* _Article_
════════
End of the good weather
Topic: general Link here

Yesterday's spring weather didn't continue. It was much cooler today, wet, windy and stormy. At 7:05 there was an incredible thunderclap—64 years to the minute after I was born. What a recognition!


Reinventing my X configuration
Topic: technology Link here

So now I have my new monitor up and running well. That's the easy part. For well over 20 years I've been continually refining my X desktop for my personal taste. For at least 20 of those years it has been a multi-head setup, and I've gradually come to the conclusion that 4 monitors are enough. But now I only have 3 on eureka, and the fourth on dereel proves to be a pain, in particular because it has its own screen saver timer.

So, the first thing should be to find a way to connect a fourth monitor to eureka. There are several options: I have PCI and a PCIe 1x slots free. Could I find a cheap display card that would fit there? In fact, I have an nVidia PCI card that would theoretically be acceptable, but the driver doesn't want to know:

(WW) Sep 27 14:35:29 NVIDIA(0): The NVIDIA GeForce4 MX 4000 GPU installed in this system is
(WW) Sep 27 14:35:29 NVIDIA(0):     supported through the NVIDIA 96.43.xx Legacy drivers.
(WW) Sep 27 14:35:29 NVIDIA(0):     Please visit http://www.nvidia.com/object/unix.html for
(WW) Sep 27 14:35:29 NVIDIA(0):     more information.  The 304.43 NVIDIA driver will ignore
(WW) Sep 27 14:35:29 NVIDIA(0):     this GPU.  Continuing probe...
════════
* _Provided data_
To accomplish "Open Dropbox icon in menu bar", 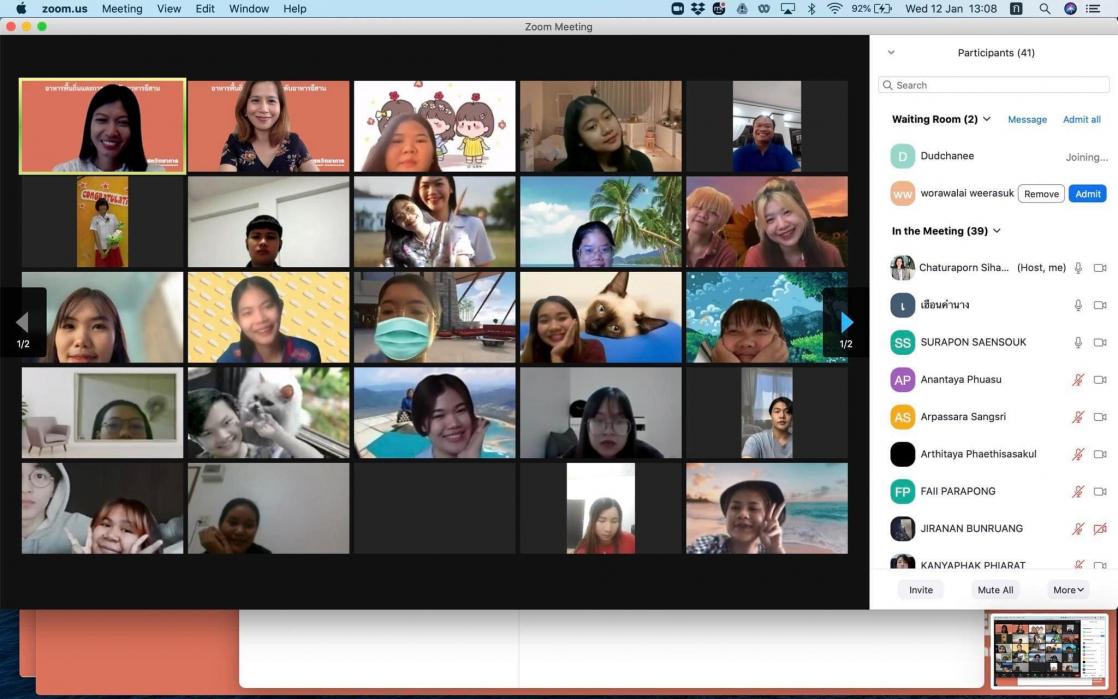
════════
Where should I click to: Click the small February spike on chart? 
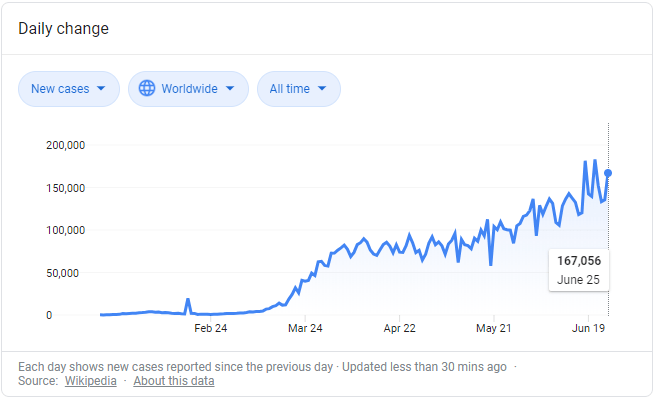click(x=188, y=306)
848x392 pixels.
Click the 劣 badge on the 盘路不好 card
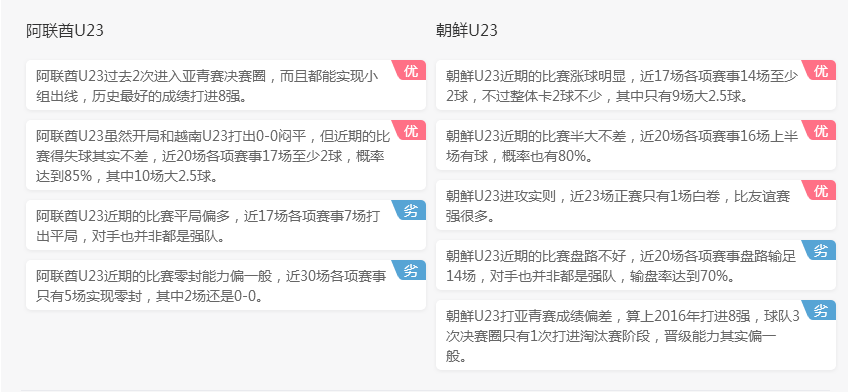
════════
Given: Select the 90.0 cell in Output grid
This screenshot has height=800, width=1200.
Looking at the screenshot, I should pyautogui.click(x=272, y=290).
════════
* _Set exercise_
Continue the blog post about reinventing the X desktop setup, picking up right after the final driver log line.

* _Written response_
So a newer nVidia card, or a different manufacturer? I also have a SiS PCI card, but it's even older, and I think I bought the nVidia cards because the drivers for the SiS had atrophied, though I can't find any reference in my diary. But low-end display cards aren't expensive, so went looking for one on eBay.

That's like a needle in a haystack. Looking for “PCI” also finds “PCIe” and similar—as far as I can tell, only the latter. Have standard PCI cards died out? Similar considerations apply to PCIe 1x. In the end, gave up for the day without making any progress. There's still the option of finding a normal PCIe 16x display card with two dual-link ports, but that's difficult, and they're more expensive. I've heard that PCIe cards will work in slots with fewer lanes, but it's not clear how well supported that is. I suppose I should try it out.

The other issue was the layout of the three monitors I do have. Unlike the old CRT days, I didn't have to worry about what resolution to choose, but I still need to reconfigure my fvwm2 configuration files to match, and I'm still not sure whether I want to join the two 1920×1080 monitors into a single display. For the moment I'm doing it, but I'm not sure it'll stay that way.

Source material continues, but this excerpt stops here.